* _TEXT_
Content starts

The Cigarette Business
by Harun Rashid
Aug 8, 2000

Are you a smoker or non-smoker, that is the question. If you are a smoker, the cigarette companies are not particularly interested in you. You are already 'hooked'. If you are thirty years old, and you do not smoke, you have either quit because you got smart, or you were never attracted to the habit. The cigarette companies are not very interested in you, either.

But if you are under thirty and don't smoke (yet), then you are the pigeon to be trapped. Do you want to be caught in a lifelong addiction to a drug habit that will seriously affect your health and longevity? Unfortunately, you may not be able to avoid the snares that are constantly being set around you. If you are sufficiently alert, you can give yourself a extra ten or more years of healthy life, and have over RM50,000 to enjoy that you will have saved at the same time. If a person consciously turned down this offer, it might be a case of basic bodoh (stupid), but unfortunately it is usually an occasion for sadness more than anything else.

It is against the law to directly advertise cigarettes in Malaysia. Yet everywhere one sees the advertising of Dunhill, Salem, Marlboro, Winston, Benson & Hedges, Peter Styvesant, Mild Seven, and many others. The same colors, the same style, even the same cigarette pack, are depicted on billboards and TV nationwide.

It is easy to see that the themes are selected to attract a youthful audience. Sports events, motorcycle races, Formula One car races, and outdoor adventures of all kinds. The attempts to get you started as a nicotine addict are not restricted to paying for the time of TV productions. The productions themselves are produced by the cigarette makers and then offered to the TV stations. During the showing of the race or sports event, the logos of the cigarette makers are everywhere. The race cars are painted in the logos of the cigarette makers, and the camera on-board is mounted on the cigarette maker's car, so that when the camera is activated the viewer sees a scene complete with the cigarette colors and logo on the car, the driver, and all the surrounding fencing.

Content ends

* _SUPPLIED ENTRIES_
Content starts

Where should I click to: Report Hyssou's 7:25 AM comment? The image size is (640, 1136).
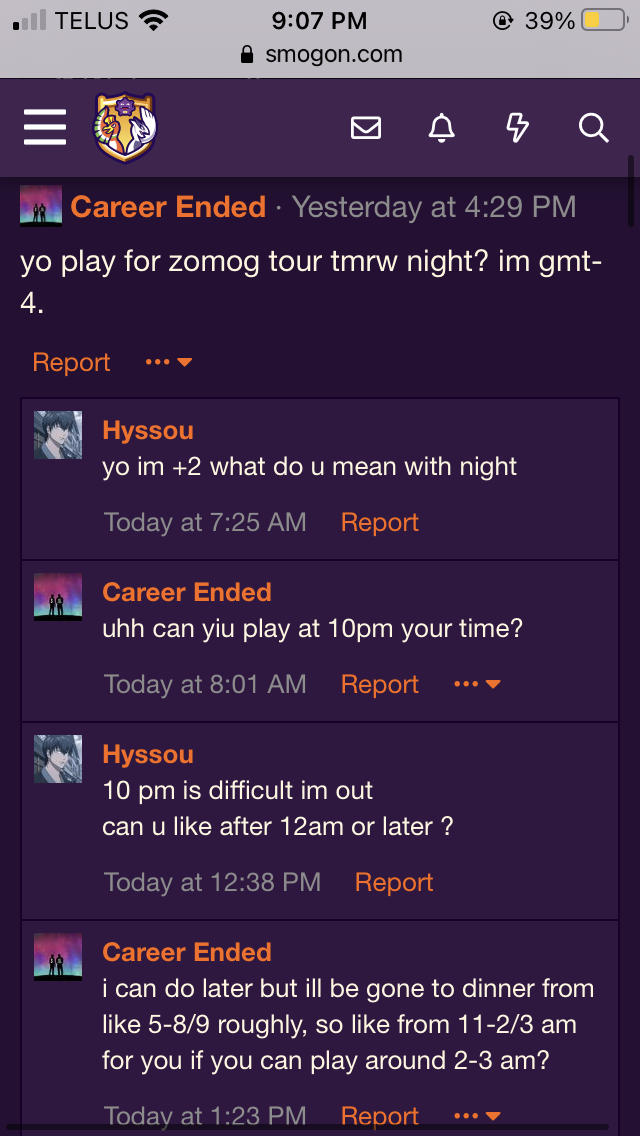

Content ends
Content starts

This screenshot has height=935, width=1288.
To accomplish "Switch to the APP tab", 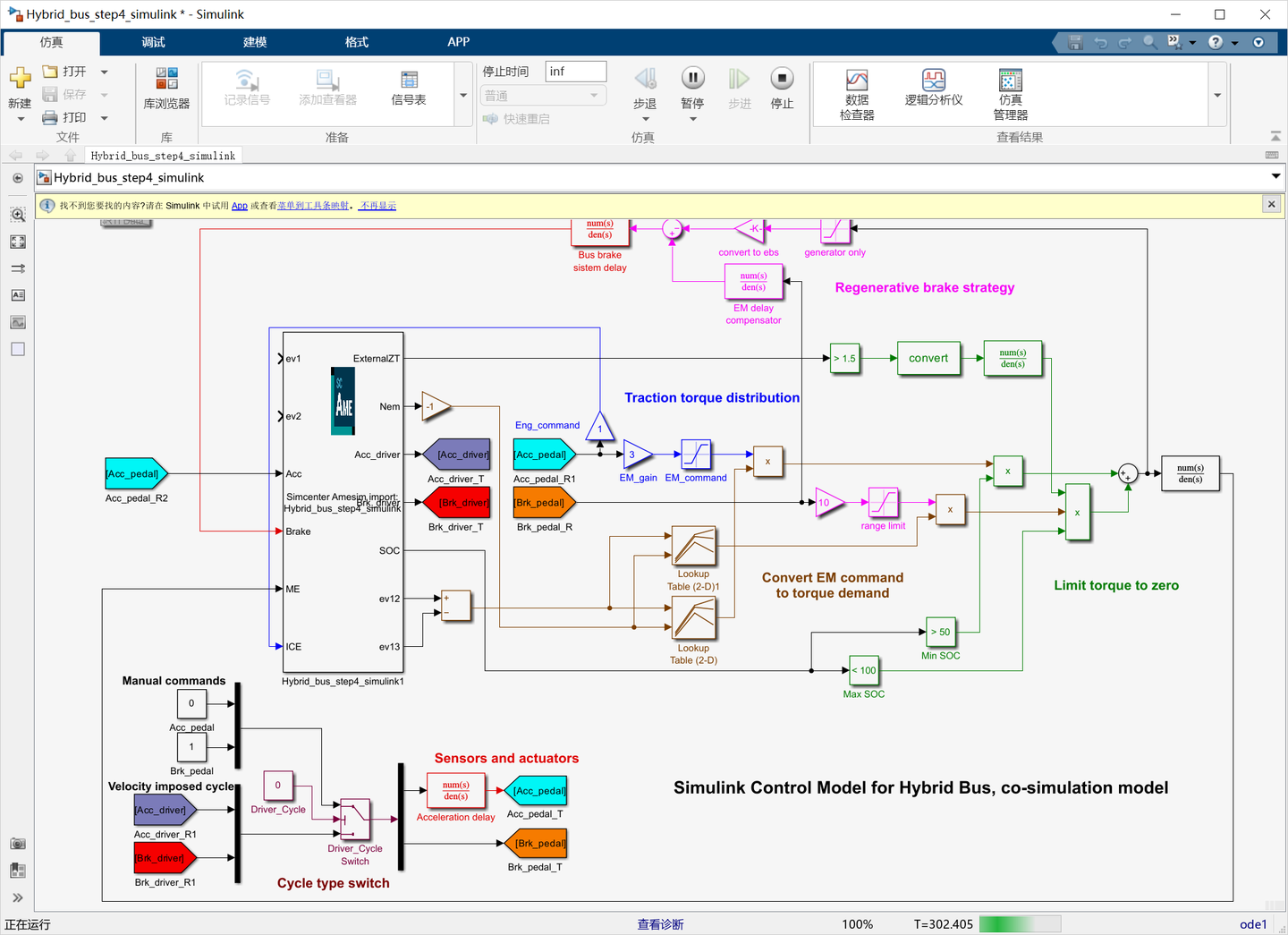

Content ends

* _INSTRUCTIONS_
• 1. In the article about the cigarette business, how much money does a person who stays clear of smoking end up having saved?
• 2. Write the next part of the article about the cigarette business, picking up after its final paragraph.
The items can be left aside.

* _LIST OF ANSWERS_
• 1. Over RM50,000.

• 2.
This is psy-war on a large scale. The sums are enormous. And the consequences are disastrous. The health risks of smoking include emphysema, lung cancer and lowered life expectancy. The medical costs attributed to the smoking population are incalculable. The United States courts have awarded in excess of 250 billion dollars to the states in compensation for the cost of treating patients who are smokers. Individual plaintiffs (or their surviving family) are now also beginning to win lawsuits, which has been a rarity because the lawyers hired by the tobacco companies have successfully obscured the issues in the past.

In Malaysia the cigarette business is thriving. The young people of Southeast Asia are becoming replacements for the shrinking American-European market. This is an ugly aspect of globalisation. The government often decries the malignant effects of unrestricted multi-national corporate activity. The Minister of Health has spoken of the dangers of smoking, and the Consumers Association of Penang has issued a call for a ban on the sale of cigarettes throughout Malaysia.

The ban on advertising is not working. The ban must be extended to sales also. If the government is sincere in its statements against the evils of globalisation, and its repeated assurances that the people's welfare is its primary focus, then here is the place to demonstrate that this concern is genuine. The TV advertising suggests that travel agencies are the sponsors, but there are no such travel agencies listed in the phone book [with the sole exception of Peter Styvesant, which has one office in KL and another in Penang].

The head of the British-American Tobacco company, in reporting glowing sales figures, stated that the Malaysian judiciary system is not like that in the US. "Thank goodness," he says. It is time to prove him wrong.